The IDB’s lending procedures exacerbate poverty, displace communities and destroy pristine environment throughout Latin America. Subsidies for mega-projects such as hydroelectric dams, roads, pipelines, mining, and other resource extraction and dirty energy infrastructure are helping multinational corporations carve up important ecosystems, such as the Amazon, as well as make it impossible for people to continue to depend on their land. In addition, these projects and the deforestation required to develop them contribute gravely to climate change.

Check out IDB Watch, a civil society publication of analyses of the Bank’s policies.

RAN organized a rally outside Saturday’s bank meeting to call attention to these issues and demand that the bank be more accountable to the people it purports to serve, as well as to highlight one of its recent unveilings: investment in agrofuels.

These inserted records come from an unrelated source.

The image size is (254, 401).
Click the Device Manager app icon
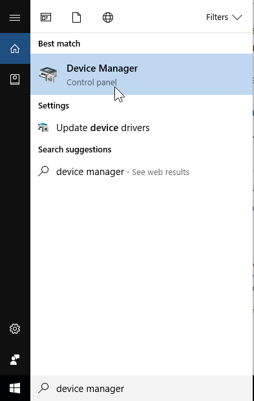pos(48,74)

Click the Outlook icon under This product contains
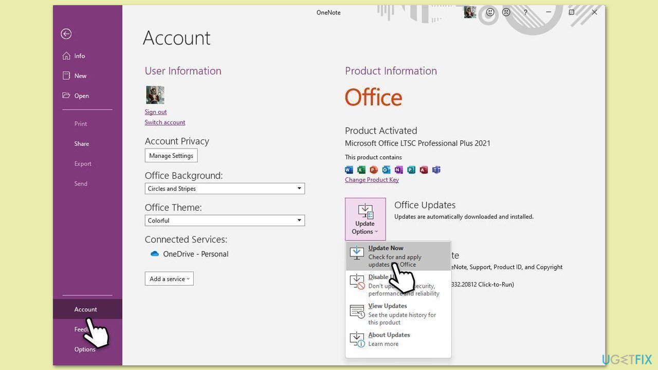click(386, 170)
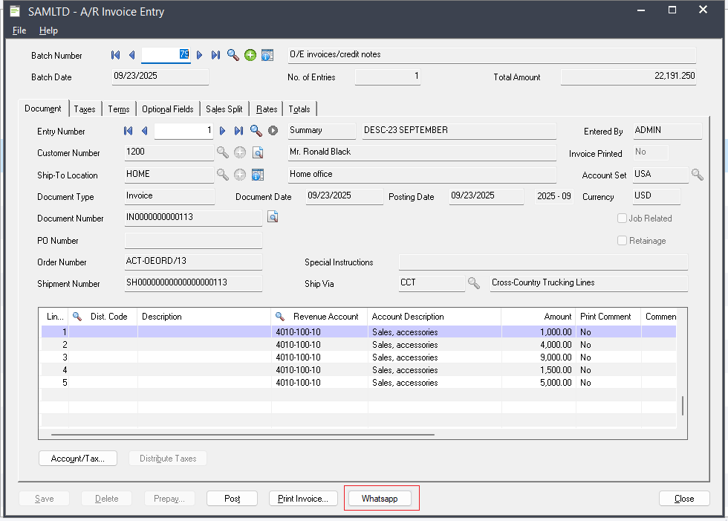Click the Account/Tax... button
The image size is (728, 521).
(x=78, y=459)
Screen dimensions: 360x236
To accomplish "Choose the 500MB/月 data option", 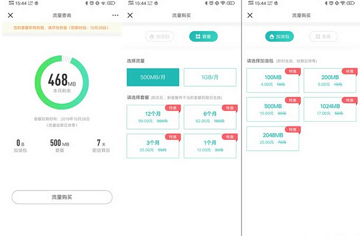I will pos(153,77).
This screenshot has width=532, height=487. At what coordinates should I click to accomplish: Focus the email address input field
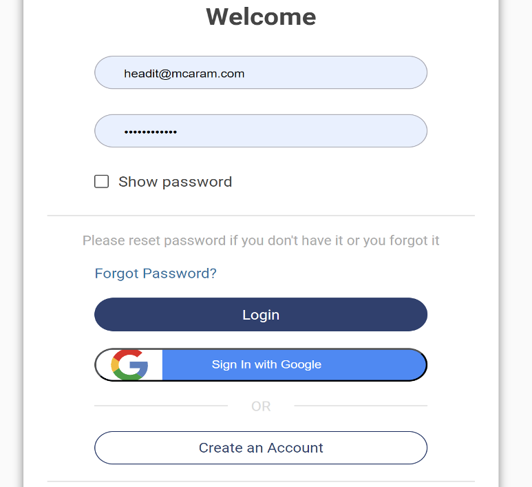[x=261, y=72]
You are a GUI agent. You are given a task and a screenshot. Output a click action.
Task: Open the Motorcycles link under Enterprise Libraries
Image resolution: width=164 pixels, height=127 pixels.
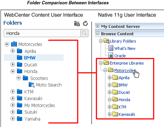coord(124,70)
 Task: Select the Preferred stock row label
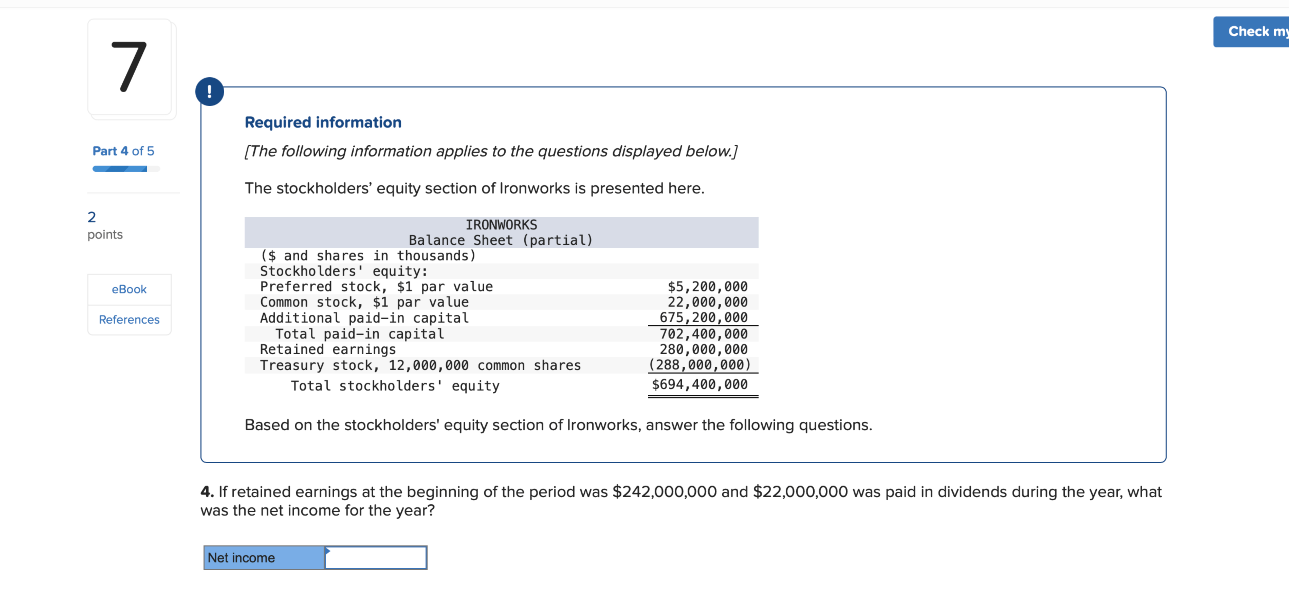376,286
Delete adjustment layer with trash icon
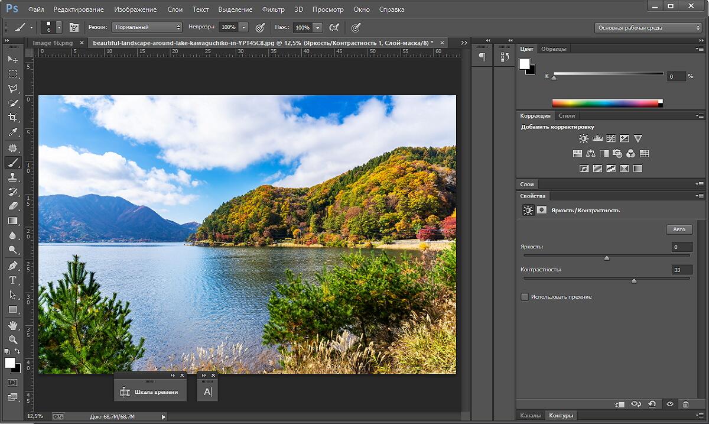Viewport: 709px width, 424px height. pos(686,404)
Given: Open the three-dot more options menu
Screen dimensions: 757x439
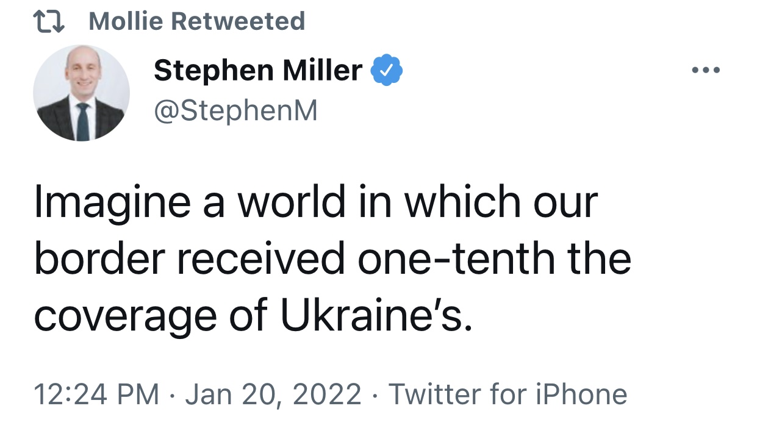Looking at the screenshot, I should point(706,71).
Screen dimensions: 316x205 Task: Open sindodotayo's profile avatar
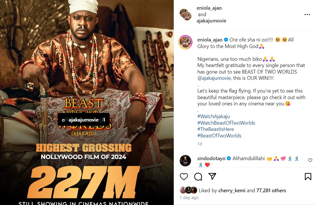click(x=185, y=161)
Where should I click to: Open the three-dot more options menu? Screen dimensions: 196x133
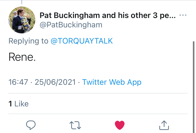pyautogui.click(x=183, y=15)
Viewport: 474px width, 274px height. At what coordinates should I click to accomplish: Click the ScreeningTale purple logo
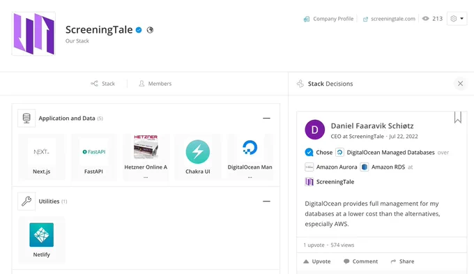(33, 33)
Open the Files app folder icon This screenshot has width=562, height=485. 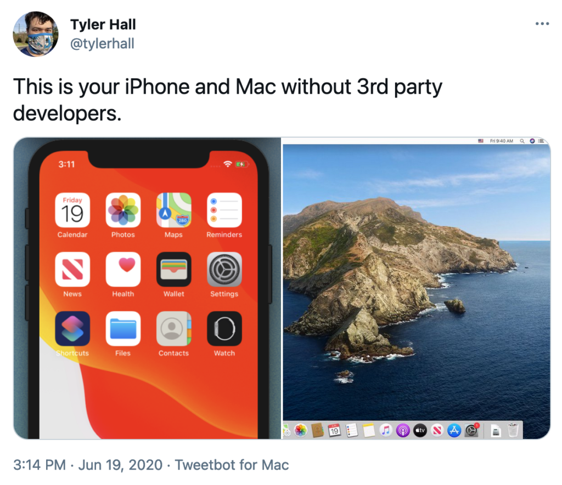click(x=123, y=329)
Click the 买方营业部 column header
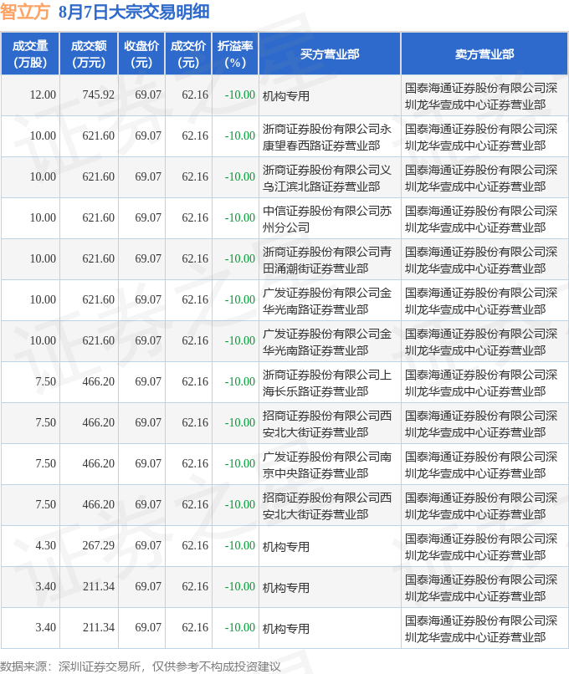Screen dimensions: 569x674 click(x=330, y=54)
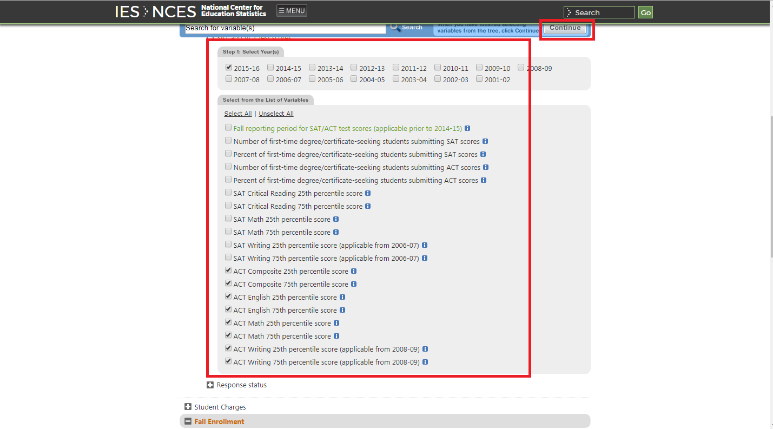Click info icon for SAT Writing 25th percentile score
Viewport: 773px width, 429px height.
[425, 245]
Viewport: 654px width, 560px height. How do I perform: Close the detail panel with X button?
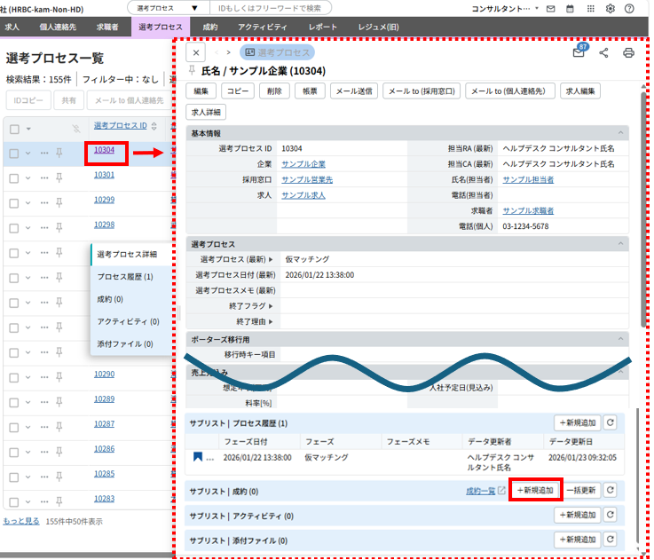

The bank recently approved a total of $45 million in loans and technical cooperation funds to agrofuel projects and is now considering another $3 billion in private sector loan projects. Easily the largest investments are supporting export-oriented infrastructure and ethanol facilities, which provide relatively few jobs and do little to support development that reach those who need it most, while the expanding industrial scale mono-cropping threatens ecosystems and biodiversity.

Meanwhile, the IDB’s Sustainable Energy and Climate Change Initiative (SECCI) fund, which originally had $20 million to invest in assistance for renewable energy, energy efficiency, adaptation to climate change and development of carbon markets, has been used mainly to promote the expansion of ethanol production for export. Increasingly, studies are questioning the contribution of agrofuels to abating carbon emissions, given that crop-based agrofuels often increase emissions significantly as a result of deforestation and the destruction of other natural ecosystems that act as carbon sinks.

RAN and allies were in front of the Miami Beach Convention Center Saturday with a balloon banner that drew attention to the bank’s investments in agrofuels. Individuals from the varied Latin American civil society groups and U.S.-based NGOs spoke at the rally, accompanied by a guitarist and his repertoire of Latin American protest songs.

As one of the largest sources of funding for Latin American development, the IDB has a responsibility to invest consciously, sustainably and with transparency. It’s hard to say if the bank internalized our message yesterday, but we did reach somebody…the guy who leased us a sound system for the rally handed me a donation to give to RAN!